Carol and I cruised out to Manitou Springs last night to pick up our friends David Beers and Terry Blair, and we all went downtown to the Pikes Peak Center to take in the Colorado Springs Philharmonic‘s last concert of the season. On the program were Wagner’s Prelude from Die Meistersinger, Mozart’s Symphony #40, and Rimsky Korsakov’s Scheherazade. It had been way too long since we’d heard live music of any kind, and it was about damned time.

I was familiar with all three pieces, though I doubt I’ve listened to any least scrap of Die Meistersinger since Dr. Raymond Wilding-White‘s courses in college. Opera isn’t a big thing with me, and Wagner never takes ten minutes when fifty will do. Mozart? What can I say? Reliable and familiar, and great stuff when you want a graceful background for good conversation. But Scheherazade, wow. Conductor Lawrence Leighton Smith gave it all he got, and it was one of the most amazing classical performances I’d ever experienced.

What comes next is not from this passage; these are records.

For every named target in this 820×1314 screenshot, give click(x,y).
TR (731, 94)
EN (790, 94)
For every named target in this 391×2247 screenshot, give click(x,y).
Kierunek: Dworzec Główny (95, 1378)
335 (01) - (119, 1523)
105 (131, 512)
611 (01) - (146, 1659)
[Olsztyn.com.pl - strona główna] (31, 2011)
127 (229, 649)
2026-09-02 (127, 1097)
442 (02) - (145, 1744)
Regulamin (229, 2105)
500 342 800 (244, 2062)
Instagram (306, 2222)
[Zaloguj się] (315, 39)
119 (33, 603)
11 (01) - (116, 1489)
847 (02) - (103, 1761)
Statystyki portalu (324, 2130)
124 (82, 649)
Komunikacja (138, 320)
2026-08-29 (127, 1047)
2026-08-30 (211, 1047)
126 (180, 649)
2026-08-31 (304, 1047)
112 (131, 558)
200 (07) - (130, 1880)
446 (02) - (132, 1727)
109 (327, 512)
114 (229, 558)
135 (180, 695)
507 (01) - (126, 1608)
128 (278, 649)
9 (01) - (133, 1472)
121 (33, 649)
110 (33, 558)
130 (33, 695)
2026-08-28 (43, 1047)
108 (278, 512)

It’s a stunning piece to begin with, an interweaving of a dozen or so Russian-ish themes with enormous energy and a loose program following the old tale of the 1001 Arabian Nights. Smith and the orchestra put their backs into it, and I found myself sitting on the edge of my seat in concentration. It was one of the few live performances I can recall which was better than the recordings in my own collection. I know the piece very well, and I found myself waiting anxiously to see how well they would do a particular passage. In every single case, it was well indeed–and by the end of the concert (it was the final item) I was exhausted. The temptation to treat music as background for other activities is strong, but when you’re paying thirty bucks for the seat, you pay attention. That may be the biggest single upside to live music heard in concert: It’s you and the music, nose to nose. We forget that at our peril.

Scheherazade and I have an interesting history. When I was 7 we got a very early stereo record player, and not long after that, my mother started bringing home a classical LP every month from the local A&P food store in Edison Park. (The remarkably durable independent Happy Foods is in the building now, and has been since the 70s.) I don’t precisely recall the deal, but I think they were a dollar if you bought ten dollars’ worth of food. My mother played the records a lot, hoping to instill a love of classical music in Gretchen and myself. It worked, at least until the first sparks of the British Invasion (not the Beatles–Chad & Jeremy) drew me to pop music in 1963. However, by that time I had heard six or eight well-known classical pieces dozens of times, including Scheherazade. I assumed at first that Rimsky & Korsakov were a duet of some kind, but hell, I was 8. (I’m not sure I even knew that there were detailed jacket notes inside the cardboard sleeves until I was well into my teens.)

The Colorado Springs Philharmonic concerts begin with an optional half-hour lecture given by the conductor, asssisted by the concertmaster and sometimes other members of the orchestra. Smith is a good presenter, and explained how the Great Russians took simple Russian folk music and made it into orchestral battleships like Scheherezade. He spoke of The Five, and reminded me of something that I’ve never entirely understood: Why don’t we ever heard the music of Cesar Cui and Mily Balakirev? I went through the classical side of my CD case and didn’t find a single piece by either composer, peppered as it is by Borodin, Mussorgsky, Rimsky-Korsakov, and several other famous Russians. Their contribution may have been organizational (Balakirev did a lot to point them in the right direction and keep them all focused) but I’ll have to go looking for some of their work.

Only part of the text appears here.